The UK financial watchdog has warned it will crack down on companies offering a highly-leveraged investment product to retail customers if they breach marketing and selling rules. 

In a letter on Thursday, the Financial Conduct Authority raised concerns over a “significant minority” of contract for difference (CFD) brokers undertaking pressure selling, charging inappropriate fees and refusing to process withdrawals.

CFDs are a type of equity derivative which allow investors to profit from price movements without owning an underlying asset. Investors bet on whether the value of an asset will rise or fall, agreeing to pay the difference across a set period. 

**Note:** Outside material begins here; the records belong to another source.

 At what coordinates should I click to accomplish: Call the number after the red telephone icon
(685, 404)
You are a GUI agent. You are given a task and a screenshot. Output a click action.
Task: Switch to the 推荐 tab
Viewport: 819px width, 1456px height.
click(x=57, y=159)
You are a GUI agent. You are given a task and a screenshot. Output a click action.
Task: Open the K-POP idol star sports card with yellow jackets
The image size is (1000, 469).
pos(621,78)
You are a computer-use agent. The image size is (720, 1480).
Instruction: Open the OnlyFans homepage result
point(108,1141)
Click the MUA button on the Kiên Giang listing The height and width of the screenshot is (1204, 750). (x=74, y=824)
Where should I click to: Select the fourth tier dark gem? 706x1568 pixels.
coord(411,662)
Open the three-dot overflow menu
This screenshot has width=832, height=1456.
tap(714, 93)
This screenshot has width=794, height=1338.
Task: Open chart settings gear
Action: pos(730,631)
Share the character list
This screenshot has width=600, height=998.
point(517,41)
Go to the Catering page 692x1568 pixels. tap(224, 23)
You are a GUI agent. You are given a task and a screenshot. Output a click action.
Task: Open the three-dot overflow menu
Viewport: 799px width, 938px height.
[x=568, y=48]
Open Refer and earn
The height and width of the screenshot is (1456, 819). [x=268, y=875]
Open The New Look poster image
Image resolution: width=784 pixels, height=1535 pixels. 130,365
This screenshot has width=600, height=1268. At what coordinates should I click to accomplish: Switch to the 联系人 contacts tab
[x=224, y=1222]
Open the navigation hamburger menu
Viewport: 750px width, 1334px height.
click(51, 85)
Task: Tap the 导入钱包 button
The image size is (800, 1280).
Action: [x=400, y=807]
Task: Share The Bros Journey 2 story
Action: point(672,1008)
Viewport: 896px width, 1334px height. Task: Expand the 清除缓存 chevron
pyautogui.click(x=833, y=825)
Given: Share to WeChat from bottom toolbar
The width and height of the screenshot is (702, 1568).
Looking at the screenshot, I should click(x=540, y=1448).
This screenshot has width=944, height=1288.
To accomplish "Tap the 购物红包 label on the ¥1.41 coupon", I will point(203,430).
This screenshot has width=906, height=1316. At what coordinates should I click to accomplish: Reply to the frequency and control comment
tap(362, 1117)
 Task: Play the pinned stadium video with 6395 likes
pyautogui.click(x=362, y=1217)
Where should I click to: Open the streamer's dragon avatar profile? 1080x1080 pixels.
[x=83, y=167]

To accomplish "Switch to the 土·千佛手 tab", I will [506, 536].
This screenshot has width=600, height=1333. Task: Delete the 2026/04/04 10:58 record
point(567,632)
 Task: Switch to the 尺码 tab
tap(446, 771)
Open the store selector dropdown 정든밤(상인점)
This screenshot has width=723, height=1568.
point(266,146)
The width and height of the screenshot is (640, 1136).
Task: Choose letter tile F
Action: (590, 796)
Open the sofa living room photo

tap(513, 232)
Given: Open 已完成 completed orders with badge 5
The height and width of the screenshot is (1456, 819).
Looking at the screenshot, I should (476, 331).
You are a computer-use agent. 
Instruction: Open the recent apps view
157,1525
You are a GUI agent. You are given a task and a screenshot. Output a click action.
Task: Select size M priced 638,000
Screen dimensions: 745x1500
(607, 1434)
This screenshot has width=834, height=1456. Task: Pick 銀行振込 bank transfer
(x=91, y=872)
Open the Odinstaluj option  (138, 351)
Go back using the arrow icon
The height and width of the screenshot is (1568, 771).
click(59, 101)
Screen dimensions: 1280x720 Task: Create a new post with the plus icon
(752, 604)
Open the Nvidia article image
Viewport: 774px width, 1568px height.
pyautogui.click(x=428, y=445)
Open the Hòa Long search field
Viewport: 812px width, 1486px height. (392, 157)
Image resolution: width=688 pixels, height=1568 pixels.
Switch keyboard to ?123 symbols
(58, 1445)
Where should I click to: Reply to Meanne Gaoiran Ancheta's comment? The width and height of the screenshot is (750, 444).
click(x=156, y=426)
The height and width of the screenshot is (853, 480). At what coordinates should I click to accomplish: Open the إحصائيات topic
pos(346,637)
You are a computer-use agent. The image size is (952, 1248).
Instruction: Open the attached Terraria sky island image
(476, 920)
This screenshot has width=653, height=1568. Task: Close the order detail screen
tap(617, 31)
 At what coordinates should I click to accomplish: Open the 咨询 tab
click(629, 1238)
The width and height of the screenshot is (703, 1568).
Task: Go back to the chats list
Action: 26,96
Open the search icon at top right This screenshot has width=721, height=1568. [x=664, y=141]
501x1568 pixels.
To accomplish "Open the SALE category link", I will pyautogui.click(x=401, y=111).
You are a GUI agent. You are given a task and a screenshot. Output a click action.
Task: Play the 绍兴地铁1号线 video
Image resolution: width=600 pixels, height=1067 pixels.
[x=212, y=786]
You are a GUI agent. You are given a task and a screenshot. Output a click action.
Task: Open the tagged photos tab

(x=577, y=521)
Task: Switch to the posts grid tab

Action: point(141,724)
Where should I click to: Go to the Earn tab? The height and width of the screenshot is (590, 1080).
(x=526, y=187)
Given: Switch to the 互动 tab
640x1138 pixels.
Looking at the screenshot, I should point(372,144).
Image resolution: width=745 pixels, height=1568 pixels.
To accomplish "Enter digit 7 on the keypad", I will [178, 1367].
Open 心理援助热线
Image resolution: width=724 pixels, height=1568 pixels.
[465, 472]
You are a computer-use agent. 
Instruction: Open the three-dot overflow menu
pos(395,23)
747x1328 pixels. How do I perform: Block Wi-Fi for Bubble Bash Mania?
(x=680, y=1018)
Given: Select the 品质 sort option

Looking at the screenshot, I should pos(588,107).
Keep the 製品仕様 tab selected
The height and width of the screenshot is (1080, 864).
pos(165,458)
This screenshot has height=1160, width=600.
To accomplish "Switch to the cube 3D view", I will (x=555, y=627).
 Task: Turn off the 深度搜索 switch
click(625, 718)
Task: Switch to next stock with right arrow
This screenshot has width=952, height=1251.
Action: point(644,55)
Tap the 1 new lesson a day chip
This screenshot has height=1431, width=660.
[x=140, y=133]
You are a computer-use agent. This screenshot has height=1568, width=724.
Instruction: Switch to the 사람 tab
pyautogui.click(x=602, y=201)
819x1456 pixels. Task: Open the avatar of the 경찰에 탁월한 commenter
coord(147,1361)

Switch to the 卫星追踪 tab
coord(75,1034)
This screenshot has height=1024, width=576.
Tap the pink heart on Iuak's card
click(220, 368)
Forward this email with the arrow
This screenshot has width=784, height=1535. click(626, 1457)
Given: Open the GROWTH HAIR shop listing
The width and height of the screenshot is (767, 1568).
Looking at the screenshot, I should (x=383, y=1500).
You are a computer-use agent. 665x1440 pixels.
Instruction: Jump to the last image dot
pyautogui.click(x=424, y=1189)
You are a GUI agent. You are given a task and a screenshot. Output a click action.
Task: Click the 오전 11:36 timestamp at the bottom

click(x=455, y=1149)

Financial companies can only offer CFDs to appropriately experienced retail investors. With recent market volatility increasing the risks, the FCA has, in effect, restated previous warnings as it attempts to strike a balance between encouraging investment and preventing novice traders from gambling away their savings.

“CFD providers authorised in our regime must sell products appropriately,” said Sarah Pritchard, FCA executive director of markets. “When the new consumer duty comes into effect, [providers] will need to ensure that products deliver good outcomes for retail consumers.” 

The FCA estimates 80 per cent of customers lose money on CFDs. Regulators first cracked down on the sale and marketing of products to retail clients three years ago. 

It forced brokers to limit the leverage they offered investors to a maximum of 30:1, with more stringent controls put in place for volatile assets. CFDs had grown in popularity due to the chance of significant returns and a range of bonuses offered to investors by platforms.

Providers were also required to close a customer’s position when funds fell significantly, while providing protections to ensure they could not lose more than the total they had initially invested. 

“This sector is for people who have passed an appropriateness test and want to deal in leverage,” said Ben Williams, an analyst at Shore Capital. “It’s a question of whether the regulator decides an industry with 70 per cent loss ratios is necessarily a bad outcome.” 

The FCA has pointed to “inherent conflicts of interest” that exist in trades, particularly when platforms profit from client losses by under-hedging an investment. It argues current market volatility could be misrepresented as an opportunity for more frequent trades. 

In 2020 and 2021, the regulator stopped 24 firms marketing CFDs in the UK; it estimates measures prevented £100mn in harm last year alone. 

Warnings were issued a day after the FCA set out its plans for a “simplified financial advice regime” as it seeks to encourage more people with savings to invest in “mainstream products” such as stocks and shares Isas. 

Proposals are intended to make it easier for people to seek financial advice by spreading payments, while encouraging lower fees through simplifying paperwork and reducing certain qualification requirements. 

From July next year, companies will operate under new consumer duty requirements, obliging providers to ensure clients understand the services they seek.

Traders say FCA-approved platforms selling CFDs — including larger operators such as IG Group, CMC Markets and Plus500 — will need to ensure investors understand the risks associated with the products.

IG Group said the company fully supported the FCA’s aims to “uphold high conduct standards”. CMC Markets and Plus500 did not provide comment.